Effect of a superhydrophobic coating on the combustion of aluminium and iron oxide nanothermites

There is an interest in broadening the range of applications of nanoenergetic composite materials to include their combustion and energy generation in submerged environments. Currently, their use is primarily limited to gas environments. Oceanic power generation, underwater ordnance, propulsion, metal cutting, and torch technologies are examples of applications that would significantly benefit from nanocomposite energetic materials. Recent research on superhydrophobic coatings has made it possible to coat nanoenergetic samples using a vapor-phase deposition process which significantly reduces the detrimental effects of water entering the composite that can occur during wet-chemistry based superhydrophobic processes. In this work, we discuss the process utilized to produce the superhydrophobic coating on nanoenergetic materials. We then analyze the bubble energy produced and compare this value to other energetic formulations. It was found that the ratio of the bubble energy to the total energy of combustion was an order of magnitude higher for the superhydrophobic coated materials compared to energetic composites containing a hydrophobic binder.
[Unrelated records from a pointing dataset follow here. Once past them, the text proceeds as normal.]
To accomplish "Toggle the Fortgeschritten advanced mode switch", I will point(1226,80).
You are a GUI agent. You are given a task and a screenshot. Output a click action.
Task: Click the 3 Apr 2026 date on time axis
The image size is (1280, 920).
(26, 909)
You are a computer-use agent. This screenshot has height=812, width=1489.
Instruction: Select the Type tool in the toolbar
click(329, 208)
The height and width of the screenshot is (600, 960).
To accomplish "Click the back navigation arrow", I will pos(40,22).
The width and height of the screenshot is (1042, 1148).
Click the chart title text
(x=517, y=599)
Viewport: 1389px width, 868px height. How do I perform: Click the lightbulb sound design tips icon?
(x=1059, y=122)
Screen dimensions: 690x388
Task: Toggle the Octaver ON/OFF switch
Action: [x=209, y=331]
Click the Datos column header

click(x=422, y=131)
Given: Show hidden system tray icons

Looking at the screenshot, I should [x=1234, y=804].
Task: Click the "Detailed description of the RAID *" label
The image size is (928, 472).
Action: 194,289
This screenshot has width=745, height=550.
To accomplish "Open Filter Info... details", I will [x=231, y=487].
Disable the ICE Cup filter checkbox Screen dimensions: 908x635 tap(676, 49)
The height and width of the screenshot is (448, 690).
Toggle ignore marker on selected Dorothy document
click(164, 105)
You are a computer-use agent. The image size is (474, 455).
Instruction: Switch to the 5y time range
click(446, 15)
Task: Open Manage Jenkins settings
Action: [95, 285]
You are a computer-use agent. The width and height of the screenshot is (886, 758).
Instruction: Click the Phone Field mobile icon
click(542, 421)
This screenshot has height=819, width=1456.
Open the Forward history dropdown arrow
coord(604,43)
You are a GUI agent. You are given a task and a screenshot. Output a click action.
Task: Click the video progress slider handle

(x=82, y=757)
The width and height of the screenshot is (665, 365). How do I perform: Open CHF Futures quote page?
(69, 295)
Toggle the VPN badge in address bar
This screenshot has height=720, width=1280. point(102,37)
► Al-Fe2O3 thermites were coated with a superhydrophobic coating using a vapor-deposition process.
► Water did not permeate the coated thermites and enabled underwater reaction.
► Water permeates non-coated thermites, quenching the reactions immediately.
► Only nano Al is ignition sensitive enough to ignite and react underwater; micron Al does not.
► Energy produced from submerged reaction is 10× higher than composites with hydrophobic binder.